## EXTRACT PROVIDED
<<<<
Without statistical methods, clinical medicine would not be where it is today

Understanding of biology is the obvious cornerstone of clinical medicine. However, even when we claim to have a good mechanistic understanding of a disease, we can sometimes find that a treatment principle that should work in theory proves to have little or no effect in practice. An old and familiar example is the CAST study (1), which surprisingly showed that arrhythmia suppression with encainide and flecainide did not reduce mortality after a myocardial infarction when compared to placebo, but quite the reverse. In the field of drug development there are many Phase 3 studies that fail to show any effect of treatment, in spite of results from initial studies conducted on limited samples of healthy volunteers and patients (Phase 1 and Phase 2) showing a positive effect of the active ingredient (2, 3). In other words, a mechanistic understanding is often insufficient, most likely because we understand only a tiny part of the whole picture. In this situation, statistical methods have proven to be indispensable. When conducting randomised intervention studies, the methods of analysis do not even need to be particularly complicated.

In this issue of the Journal of the Norwegian Medical Association there are three articles that each in its own way addresses the topic of medical statistics. They illustrate that statistics have become an indispensable tool in medical research (4, 5), and that probability and statistics are part of everyday clinical practice (6). Our increasing insight into biological mechanisms has not necessarily made it any easier to understand diseases, identify risk factors or develop new treatment strategies. When complexity increases, it becomes evident that statistical methods are necessary to understand and explain the issue at hand.

As we know, medical research is largely based on drawing conclusions with the aid of p-values. Unless the p-values are misused and overinterpreted, this is a fully acceptable approach that (in combination with estimates of the effect size with an appurtenant confidence interval) has proven to be of major practical benefit, especially in analyses of experimental studies. However, as Pripp (4) points out in his article, for many the p-value is an oracular answer, the interpretation of which requires special competence. Even simple analyses may lead to erroneous conclusions, such as when multiple significance tests are undertaken.

In experimental studies that are based on randomisation and a sensible trial design, it will often be sufficient to use elementary statistical methods to undertake comparisons and estimate effects. Assigning patients randomly to different treatment groups implicitly ensures that any observed differences are caused either by an actual difference in effect or random variation. The p-values can thereby be interpreted directly.
>>>>
## DATASET
<<<<
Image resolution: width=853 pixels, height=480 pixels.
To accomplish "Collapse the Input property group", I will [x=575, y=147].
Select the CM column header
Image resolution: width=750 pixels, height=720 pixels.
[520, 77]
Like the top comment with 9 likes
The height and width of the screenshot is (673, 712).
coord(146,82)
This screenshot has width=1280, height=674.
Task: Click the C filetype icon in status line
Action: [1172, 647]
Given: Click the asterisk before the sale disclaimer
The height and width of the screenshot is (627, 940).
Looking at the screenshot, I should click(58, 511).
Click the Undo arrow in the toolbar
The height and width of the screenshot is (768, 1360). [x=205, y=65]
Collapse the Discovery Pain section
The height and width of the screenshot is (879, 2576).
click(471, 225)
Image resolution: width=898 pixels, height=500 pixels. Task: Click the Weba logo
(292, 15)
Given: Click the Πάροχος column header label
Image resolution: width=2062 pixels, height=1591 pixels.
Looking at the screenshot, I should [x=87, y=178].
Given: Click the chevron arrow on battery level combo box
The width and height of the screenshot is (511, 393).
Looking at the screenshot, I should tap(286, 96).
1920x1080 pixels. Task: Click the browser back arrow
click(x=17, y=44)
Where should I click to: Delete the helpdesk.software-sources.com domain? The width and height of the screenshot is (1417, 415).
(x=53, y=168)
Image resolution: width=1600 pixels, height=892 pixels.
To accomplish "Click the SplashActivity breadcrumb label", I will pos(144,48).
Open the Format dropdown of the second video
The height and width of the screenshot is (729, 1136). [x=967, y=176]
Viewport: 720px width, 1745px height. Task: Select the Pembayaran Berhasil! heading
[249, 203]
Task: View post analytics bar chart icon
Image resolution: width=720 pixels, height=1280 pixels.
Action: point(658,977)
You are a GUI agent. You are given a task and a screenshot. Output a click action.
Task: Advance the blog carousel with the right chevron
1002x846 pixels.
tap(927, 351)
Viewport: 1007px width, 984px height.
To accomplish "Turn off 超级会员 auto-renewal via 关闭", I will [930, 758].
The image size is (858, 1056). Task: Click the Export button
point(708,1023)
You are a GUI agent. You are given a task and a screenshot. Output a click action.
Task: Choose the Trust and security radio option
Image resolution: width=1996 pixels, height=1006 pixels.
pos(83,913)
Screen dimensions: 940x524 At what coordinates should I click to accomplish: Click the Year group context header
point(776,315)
>>>>
## CHECK YOUR UNDERSTANDING
1) In the piece on statistical methods in clinical medicine, what did the CAST study show about arrhythmia suppression with encainide and flecainide after a myocardial infarction?
2) Pick up the piece on statistical methods in clinical medicine after its last sentence and carry it forward.
The entries have no connection to the piece on statistical methods in clinical medicine.

## ANSWER SECTION
1) Compared to placebo, it did not reduce mortality but did quite the reverse.

2)
Observational studies often pose greater challenges, since the results can be distorted by systematic bias or confounding (background) factors that have not been measured. Identifying causal associations can thus prove difficult. The gold standard for establishing causality is the randomised study, but in recent years *causal inference* has emerged as an important research area, and so-called directed acyclic graphs (DAG) are increasingly used in epidemiological research. Such graphs are useful for demonstrating associations and as tools for selecting the variables that should be included in a regression model, but they may often become highly complex and will obviously not be any better than our (occasionally limited) understanding of associations and mechanisms. The article by Stensrud and Aalen (5) clearly shows that causality is a challenging issue.

The choice between frequentist and Bayesian methods is subject to recurring debate. The frequentist tradition, which is clearly prevalent in medical science, is based on the formulation of a null hypothesis (the claim that we wish to disprove) and uses the data to reject it if the p-value is low.

If we are unable to undertake randomised studies and it is difficult to obtain new data on a sufficient number of patients, a Bayesian approach can be an alternative. Bayesian statistics summarise what we know (or assume) in advance regarding an unknown parameter in a so-called a priori distribution. The distribution of the new data from the trial is collated with this prior knowledge in an a posteriori distribution, and the likelihood of a hypothesis can then be quantified, because we estimate «the likelihood of the hypothesis given the data», and not «the likelihood of the data given the hypothesis» as in a frequentist approach. This is intuitively attractive, and as shown by Brakedal (6), Bayesian ideas are used more or less unconsciously for diagnostic purposes.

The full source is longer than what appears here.